Monday 8 November 2010

Avatar

(2009)

Dir: James Cameron

 

 

What the hell Cameron? You used to be so good. A soldier sets out as part of an expedition for unobtanium. What the fuck is that? It’s really astonishing to think how far you have fallen. You used to be right up there. You were part of the pantheon of Science Fiction greats. This tale of evil industrialists trying to bulldoze the hell out of a big blue planet and its big blue inhabitants is beneath you. The most astonishing revelation I had when watching this was just how unsubtle it really is. The characters are paper thin caricatures. Industrialists are bad. Blue toned natives are good. That’s the best you can do?

A lot can be forgiven in a film – even if it is derivative and shallow – if it manages to entertain you. I know I was entertained for about ten minutes. It’s over long. The special effects, while impressive, aren’t mind blowing. The 3D is annoying and actually off putting. In regards to the subtitles, which popped out of the screen making it hard to keep your focus on them, I got especially pissed off.

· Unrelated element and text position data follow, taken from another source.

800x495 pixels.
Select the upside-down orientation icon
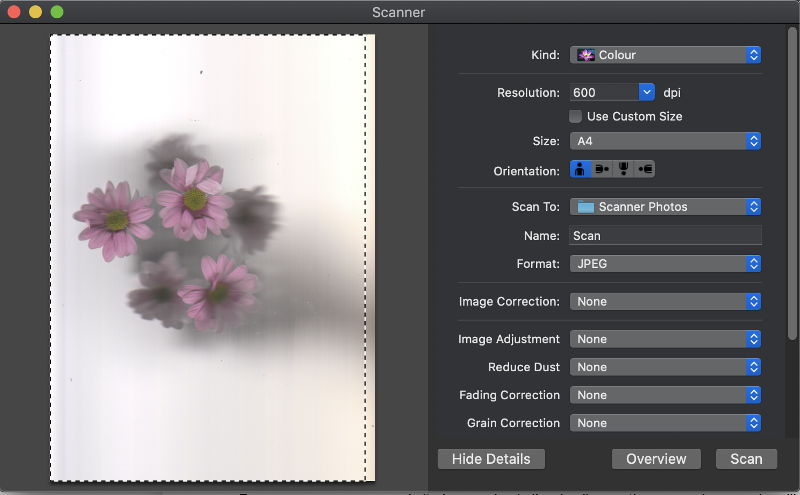(x=623, y=169)
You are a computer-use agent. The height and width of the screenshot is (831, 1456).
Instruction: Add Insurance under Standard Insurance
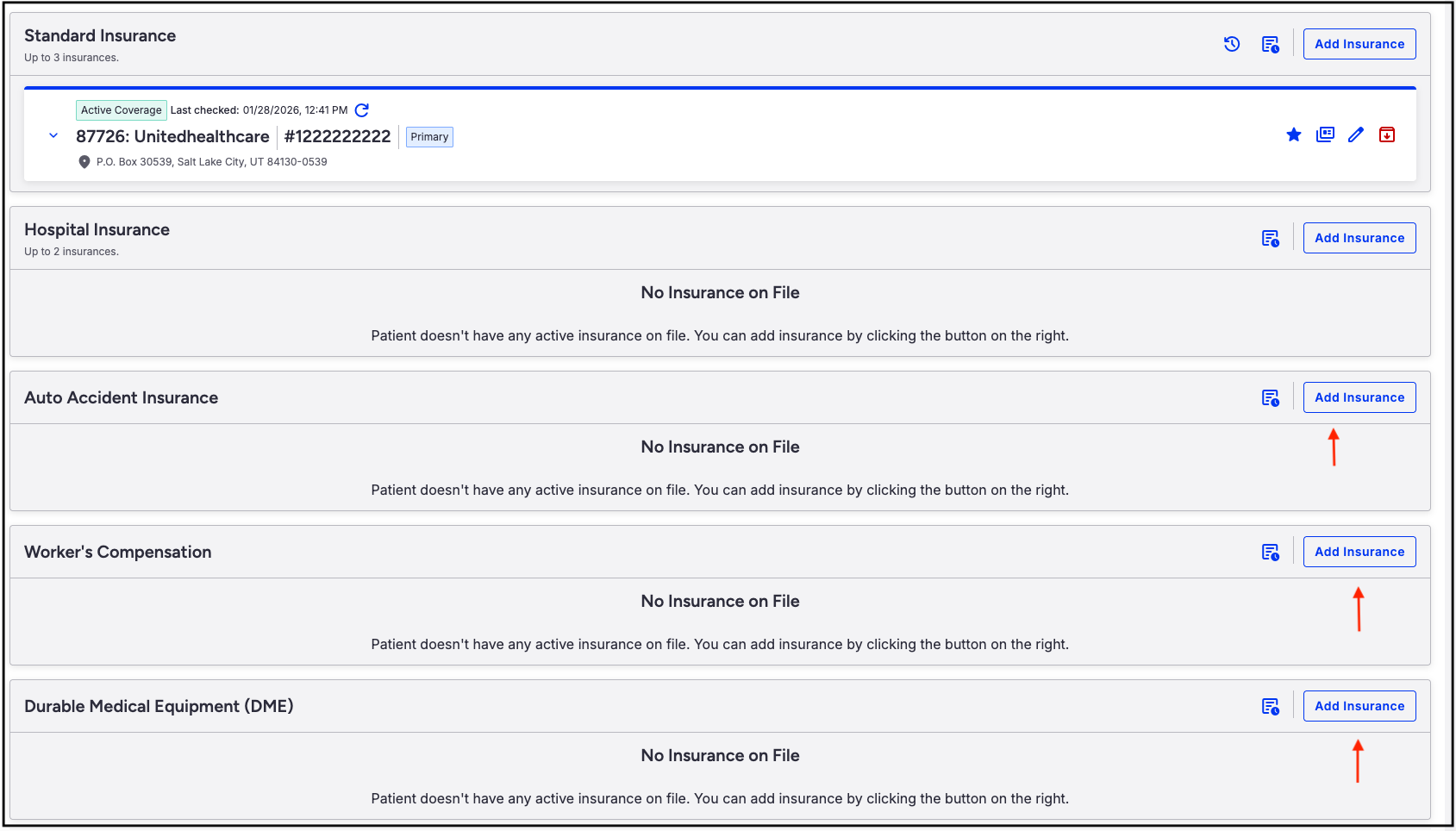1359,44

The film to me is not much of a leap forward for special effects or even just in technical terms – Jurassic Park, Toy Story, The Matrix, Gladiator oh yes Cameron’s T2 – they were leaps forward. Not this. It was demonstratively one big showcase for 3D technology, done in a way that ironically was rather one-dimensional.

 

Sick of it yet?

 

Since then 3D has started to dominate the big screen and even the small screen too. That is this film’s lasting legacy. The technology it has introduced hopefully will allow other filmmakers to put it to some better use. The film itself is really just ‘shrug’. It’s not terrible. It’s just plain average.

** ½ / *****

 

*****************************************

 

There’s not a lot of praise that can heaped on James Cameron’s Sci-Fi marathon. It does have merit-worthy attributes, but it’s just so hard to focus on these considering the man behind this film. The Terminator, Aliens, T2, True Lies, make no mistake about it, those films alone qualify Cameron as a true great; stories sizzling with sparkling originality and engaging dialogue. We all thought that the mind-numbingly long The Abyss was a blip on his otherwise untarnished record (hey, I like Piranha II okay?) but it appears that it was actually one big wet omen. Big, loud, dumb, blue and expensive. I’m not talking about Didier Drogba, but the kind of films Cameron is now making.

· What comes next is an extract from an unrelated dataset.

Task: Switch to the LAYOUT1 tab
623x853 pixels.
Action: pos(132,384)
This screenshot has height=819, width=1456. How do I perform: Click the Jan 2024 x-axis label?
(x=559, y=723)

Both Titanic and Avatar have made a shed load of dosh and are sitting pretty as the two highest grossing films of all time. At least, unlike Titanic, Cameron does manage to fill Avatar with some entertainment. Stephan Lang’s Colonel Quaritch chews his way through the 3D jungle scenery with ridiculous aplomb, a stark contrast to Sam Worthington’s charisma vacuum. Why do people keep casting him? He looks utterly at sea next to Sigourney Weaver and Zoe Saldana.

But this film is all about the 3D. That’s how it marketed itself. There were no great claims made about the plot or the dialogue, so were we wrong to be surprised when ‘Dance With Smurfs’ appeared? Cameron insisted for years that he was making “the future”. The visual future. And he has done that. Since Avatar’s release we have seen 3D film’s take over, with the likes of Alice in Wonderland and Toy Story 3 following in big daddy’s blue footsteps, rocketing up the all-time box office list. But will it last? Everyone knows Avatar looks ‘nice’, but game changing? The success of 3D is down to one thing: cost. It is cost, not quality which has helped these films to conquer the box office, but the bubble is set to burst. As much as Cameron might say otherwise, this won’t last.

** ¾ / *****

“In this film, there are blue people. Furthermore, there is a man in a giant robot who tries to kill a magical tree.”